“THE EDGE OF TOMORROW” My rating: B- (Opening wide on June 6)
113 minutes | MPAA rating: PG-13
“The Edge of Tomorrow,” a big-budget sci-fi action epic that melds elements of “Starship Troopers” with “Groundhog Day,” has been earning the sort of reviews usually reserved for Shakespeare adaptations.
This says less about “The Edge of Tomorrow” than about the generally dismal state of the action movie.
Still, the film does have a few things going for it, starting out with Tom Cruise as we’ve never before seen him (playing a physical coward), and extending through the dry humor with which director Doug Liman (“The Bourne Identity,” “Mr. and Mrs. Smith”) approaches his offbeat tale.
But for all that, it’s still a big-budget action movie in which crashbangboom trumps all other considerations.
In the near future, Earth is under attack by an alien species we humans have nicknamed the Mimics. These are tentacled creatures (they look a bit like the Sentinels from the “Matrix” flicks) that roll around like tumbleweeds, shooting off sparks and tearing up those unfortunate enough to stand in their path.
The Mimics pretty much own Europe, having plowed across the continent. Now they are preparing to jump the English Channel to overrun Britain.

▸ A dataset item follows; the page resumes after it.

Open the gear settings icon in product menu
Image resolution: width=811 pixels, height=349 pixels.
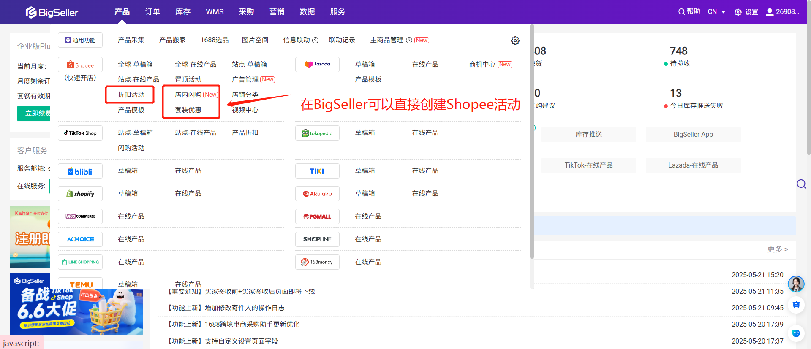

Major William Cage (Cruise) is a U.S. Army public relations specialist stunned to learn that he’s been ordered to shoot combat footage of the first wave of troops to storm the beaches at Normandy. Cage protests that he’s a word man, not a gun guy, that he’s never been trained for combat, that he’ll only get in the way, that he faints at the sight of blood. In fact, like any sane individual, he’s terrified of the horrors that await him.